正直のところを言えば、筆者の頭の中には「2人の役割を明確に分けたほうが書きやすい」という発想があった。記事を書くときに往々にして起きることだが、「記者にとっての書きやすさ」や「読者にとってのわかりやすさ」を優先し過ぎると、本質を見誤る。しばし押し問答が続いたあと、古森さんが次のように語ったことで、真意がはっきりした。

「契約栽培のように受け止められたくないんです」

 問題が、2人の取り組みの核心部分に関わっていることがこれではっきりした。就農した若者が、学生時代の友人が開いたレストランのために野菜を出荷しているわけではない。別の言い方をすれば、店と畑の間で取引しているわけではない。レストランと農場は一体。だから店名は「WE ARE THE FARM」なのだ。わかったつもりで記事を書こうとして、彼らが経営でもっとも大切にしている部分への理解が十分ではなかったことを反省した。

食品の製造過程への興味から見えたもの

 本題に入ろう。2人に取材していて面白かったのは、事業のミッション性への思いと、プラグマティックな冷静さ、2人を含めたメンバーのモチベーションの維持の3つが絶妙なバランスをとっていることだ。
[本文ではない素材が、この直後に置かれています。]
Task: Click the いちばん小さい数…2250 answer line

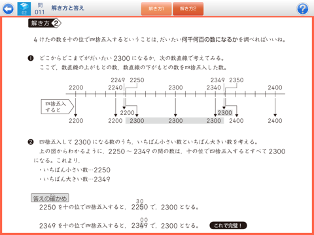Action: [x=75, y=170]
 先述したように、古森さんは将来の起業を視野にまず和食店で修行した。場所は都内にある懐石料理の高級店。古森さんはそこで働きながら、いろんな食品の製造過程に興味を持ち、「ふだん何気なく食べているものが、どうやって作られているのか」を調べてみた。「もちろん全部ではありませんが」と前置きしたうえで、次のように語った。念のために強調しておくと、古森さんが修行した和食店のことを言っているわけではない。

 「廃棄処分になりそうな野菜を漂白剤のプールに入れ、添加物をいっぱい入れて加工して、安値で売られているものがあります」

 筆者が自ら取材した例ではないので、具体的な商品名は避けるが、古森さんは和食店での修業時代、「自分たちがふつうに食べてるものの中には、そんなものも混じっている」と気づいたという。ある水産加工物について勉強したときは、魚市場の関係者から「自分たちは絶対食べない。ゴミみたいなものだ」と言われたこともある。販売されている以上、健康を損ねるものではないと思うが、事実を知る人が好んで食べたいと思わないのも確かなのだろう。

 古森さんが当時感じたことは、いまの畑と店舗の運営の考え方の背景にある。野菜作りで農薬や化学肥料は使わない。店舗で調理するときも、野菜に過剰に手を加えず、素材の魅力がシンプルに伝わるように工夫する。